I was wondering if they would have additional Accu Weather reports during inclement weather or when big storms were on the horizon.

I have my answer…this morning they added additional Accu Weather reports at :03 & :33 past in addition to the new times of :23 & :53 past.

Jeff & Deb Lawler still read the weather report at :13 & :43 past.

Obviously with a winter event of epic proportions soon to be upon us, today, Saturday 19 January and I expect into tomorrow, the AccuWeather forecasts are being broadcast on WBZ six times each hour, just as they were in “the good ole days”. And count me among the grateful for this!

But the situation reminds me of the 1980 disaster spoof “Airplane”, in which Lloyd Bridges’ character Steve McCroskey keeps muttering, “Looks like I picked a bad week to quit (smoking/drinking/sniffing glue/doing drugs)!”
 
But the situation reminds me of the 1980 disaster spoof “Airplane”, in which Lloyd Bridges’ character Steve McCroskey keeps muttering, “Looks like I picked a bad week to quit (smoking/drinking/sniffing glue/doing drugs)!”

What's more important: The weather or the branding?
 
If the weather report comes from the same place, and is read by the same person, why does it matter?

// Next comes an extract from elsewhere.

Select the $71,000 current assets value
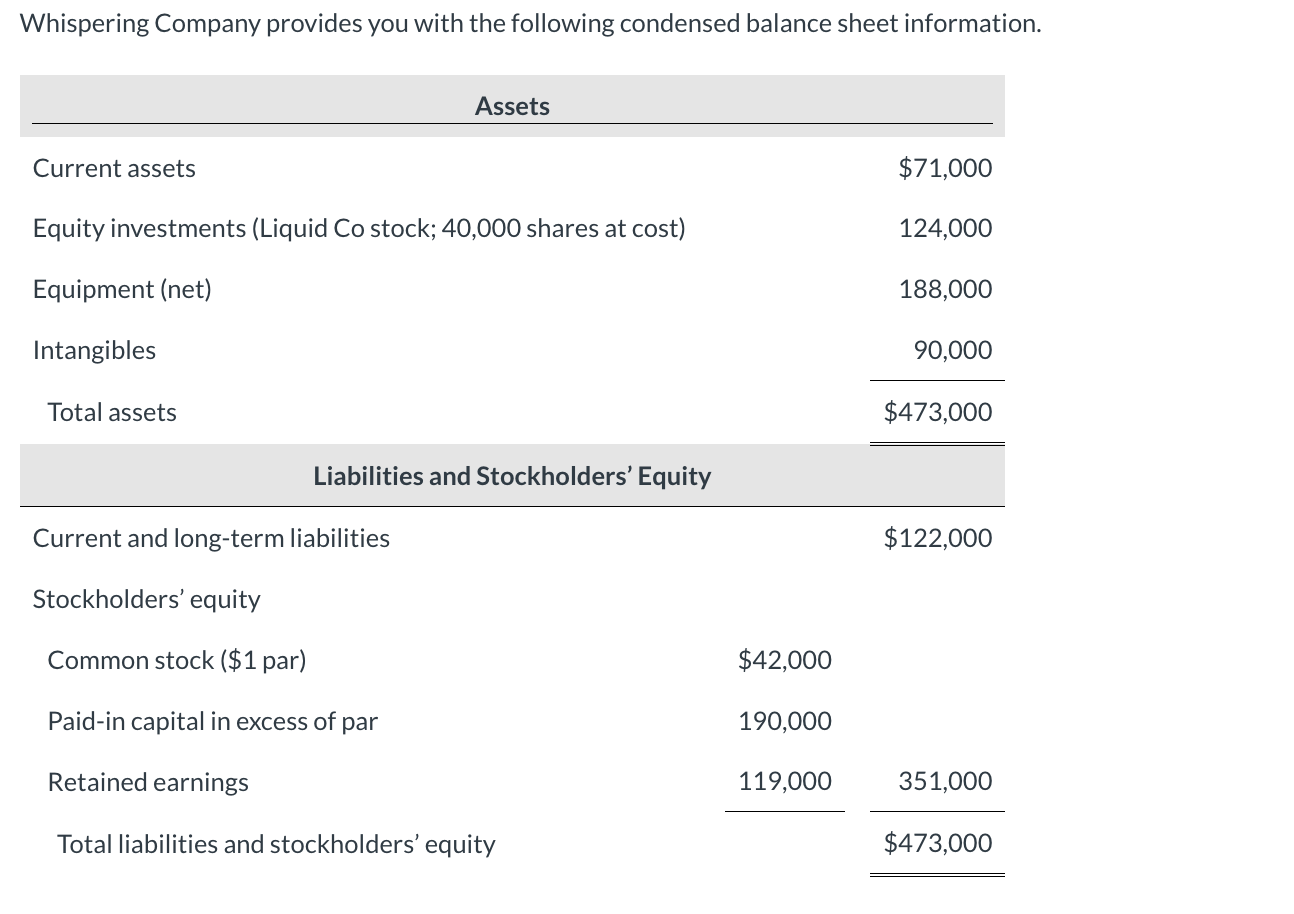This screenshot has width=1294, height=914. [x=945, y=168]
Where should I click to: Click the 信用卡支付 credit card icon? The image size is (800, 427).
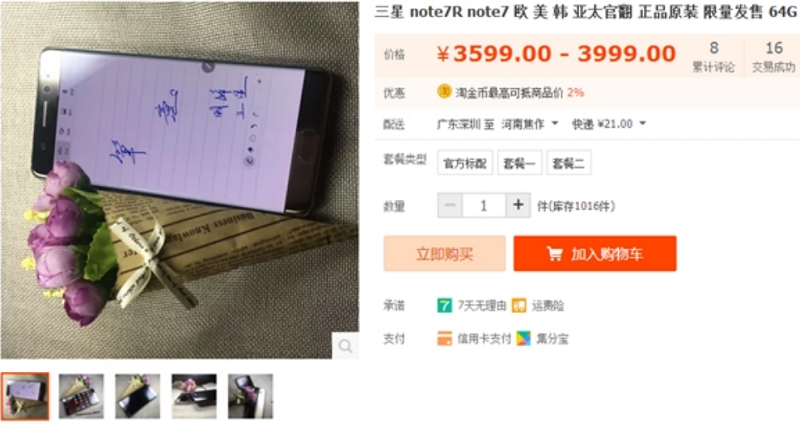444,338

It doesn't. Weather reports are a utility function of radio, not an entertainment function. If the information is provided by expert meteorologists, based on the best possible science available, and delivered with its content unaltered and free from editorialization, clearly and concisely, it matters not a whit if a meteorologist reads it, if a staff announcer reads it, or even if a synthesized voice reads it, so long as it is fully understandable. It certainly doesn't matter that a meteorologist who fancies himself an entertainer wraps an eloquent or witty or humorous soliloquy around the forecast. Making the listener chuckle is not why stations report on the weather, or at least it shouldn't be. Just read it straight, whoever is reading it, and get on with the programming the station's regular listeners want to hear.